Senator Patrick Leahy (D-VT) and Senator Rob Portman (R-OH) met with state corrections heads from around the country in the nation’s capitol today to discuss prisoners returning to communities and recidivism reduction. The corrections leaders lauded Leahy and Portman for the introduction of Second Chance Reauthorization Act, S. 1231.

“When Congress passed the Second Chance Act four years ago, we gave needed resources to the states to help improve reentry programs that have proven, positive results,” said Leahy. “I am grateful for the support of those officials on the front lines in the states, developing these important reentry programs, working to promote public safety while helping offenders return to their communities as productive members of society. I know that later this year, these officers and others from around the country will come together to discuss ways that states can help reduce recidivism to improve public safety. This should be a priority on the federal level as well.”

The Second Chance Act provides critical funding for reentry efforts to learn how to effectively integrate the science of risk reduction into reentry efforts and fill gaps in services, which are critical to success. A recent report by the Pew Center on the States showed that 43% of people coming out of prison nationally return within 3 years making recidivism a significant pressure on criminal justice systems.

“By improving prisoner reentry, we can prevent crime, strengthen communities and save taxpayers’ dollars,” said Portman. “The Second Chance Act is making an important contribution to public safety and reducing costs to taxpayers and it should continue.

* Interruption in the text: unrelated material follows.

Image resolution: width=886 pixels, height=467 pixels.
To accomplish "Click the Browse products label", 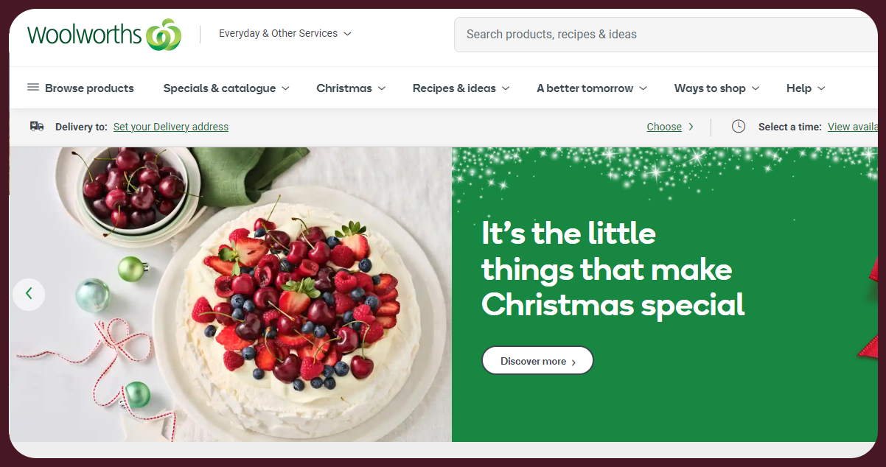I will coord(89,88).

I hope the Committee will move this important legislation to the floor, and I look forward to working with Senator Leahy and others to pass it in the Senate.”

Ohio Department of Rehabilitation and Correction Director, Gary Mohr, has seen first hand the strains that overcrowded prisons place on the state budgets and communities. “Ohio, like many states, has seen prison spending grow by 21% in less than a decade. That’s faster than most other areas in the state budget and puts enormous pressure on taxpayers to foot the bill.” He added: “The Second Chance Act is one of our best hopes for addressing one significant element of prison growth—the cycle of offenders who recidivate and return to prison.”

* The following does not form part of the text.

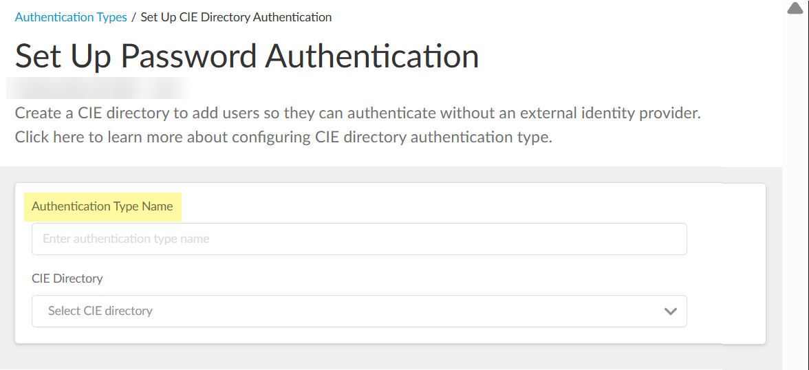
Task: Open the Select CIE directory combo box
Action: tap(359, 312)
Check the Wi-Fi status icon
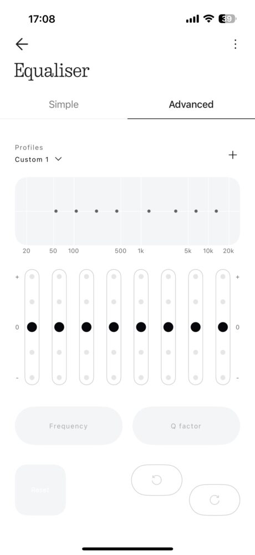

A.T. Wall, Director of the Rhode Island Department of Corrections pointed to the elements of the Second Chance Act that states are learning from: “This funding helps to focus our efforts on programs that are proven to work. It is not good enough to have a gut feeling that something will change behavior. Second Chance Act programs are based on evidence-based practice to reduce recidivism, which helps us to know where to make public safety investments that will be the most effective.”

Andrew Pallito, Commissioner of the Vermont Department of Corrections was thankful for the introduction of the Second Chance Reauthorization Act: “In Vermont and around the country, we are relying on key leaders here in D.C. to promote and fund programs that help state corrections address the overwhelming challenge of improving prisoner reentry and reducing recidivism. We are grateful for the leadership of Senators Leahy and Portman in advancing this important legislation.”